**Problem requirements:**
Copy out every line of the material below word for word, omitting the pictures.

-- Begin Supplied entries --

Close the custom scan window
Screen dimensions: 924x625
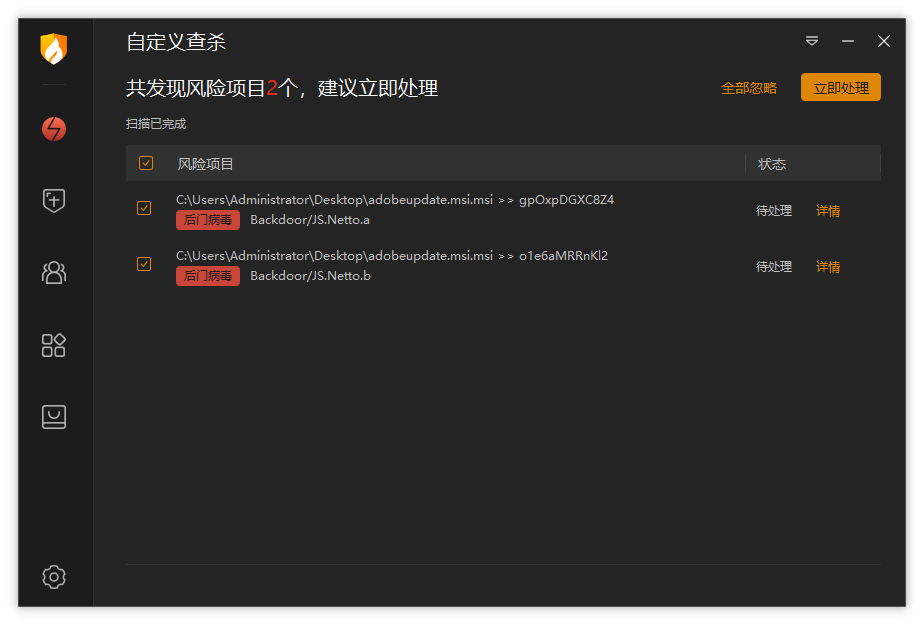pos(884,41)
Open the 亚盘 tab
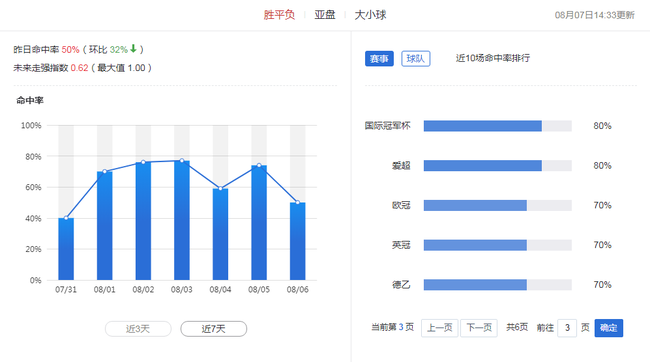 coord(325,15)
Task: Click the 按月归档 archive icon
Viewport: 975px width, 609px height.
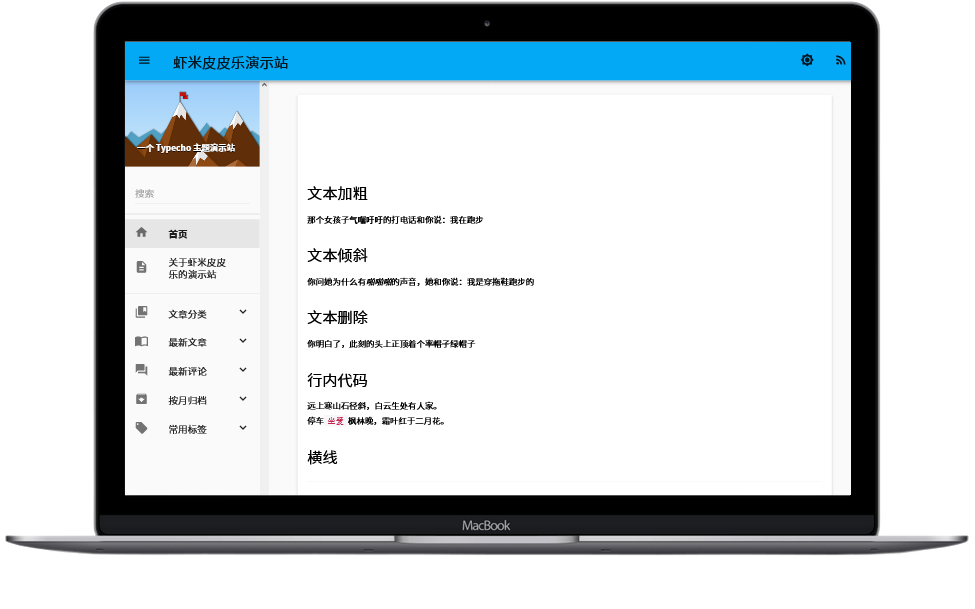Action: (141, 400)
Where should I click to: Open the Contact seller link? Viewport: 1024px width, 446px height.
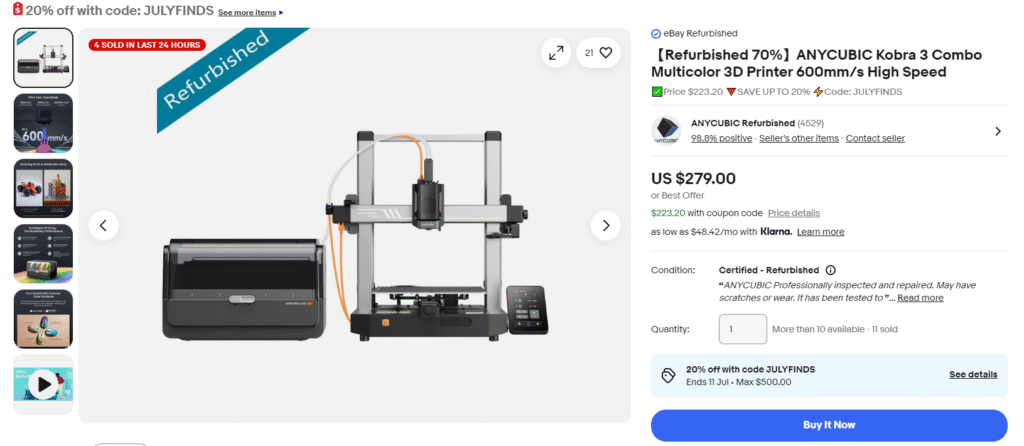point(875,138)
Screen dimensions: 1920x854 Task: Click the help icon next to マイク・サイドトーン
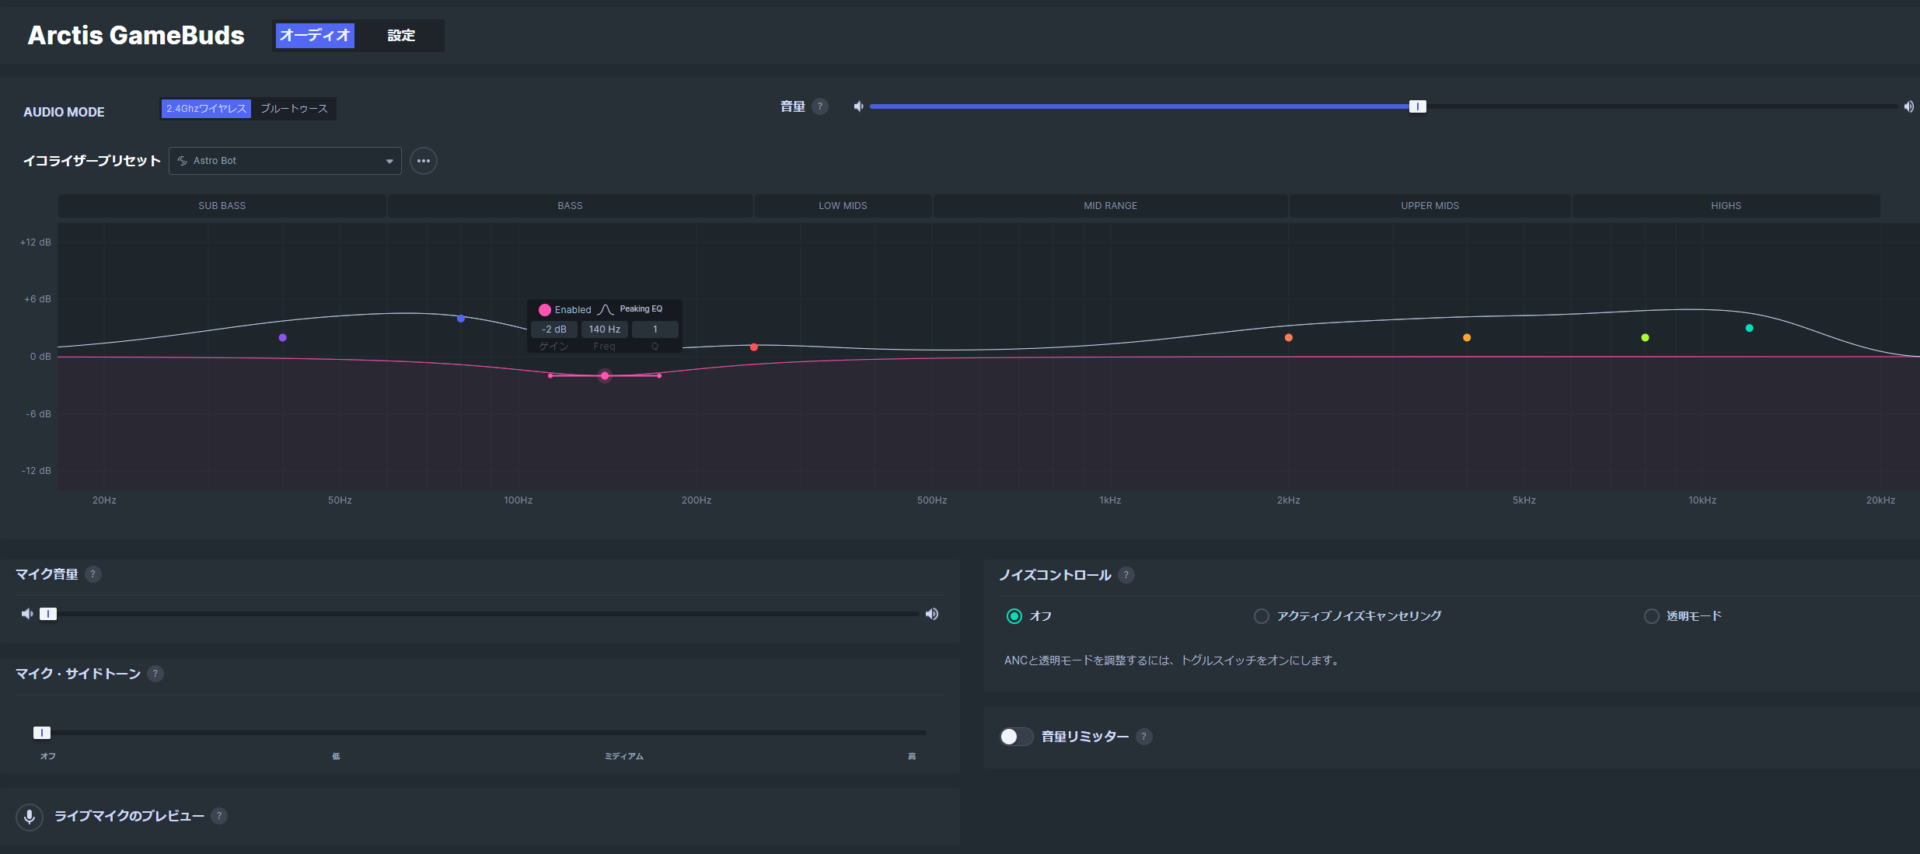point(155,674)
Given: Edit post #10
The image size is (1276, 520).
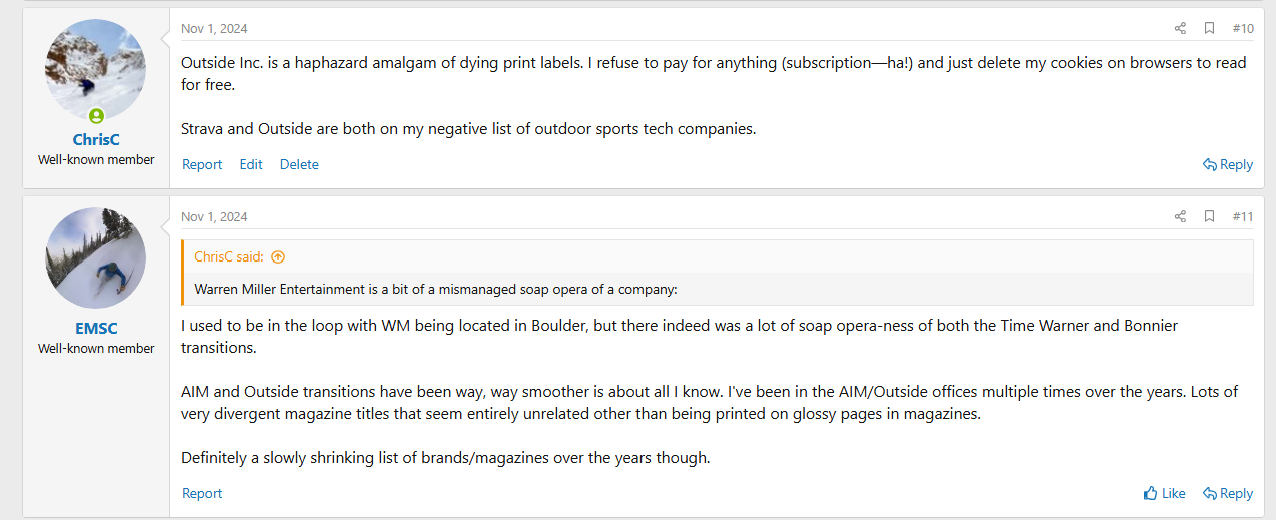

-- End Supplied entries --

**Correct result:**
Close the custom scan window
Screen dimensions: 924x625
pos(884,41)
Open the 亚盘 tab
 coord(325,15)
Task: Click the 按月归档 archive icon
Viewport: 975px width, 609px height.
Action: (141, 400)
Where should I click to: Open the Contact seller link? Viewport: 1024px width, 446px height.
point(875,138)
Screen dimensions: 1920x854 Task: Click the help icon next to マイク・サイドトーン
point(155,674)
Given: Edit post #10
The image size is (1276, 520).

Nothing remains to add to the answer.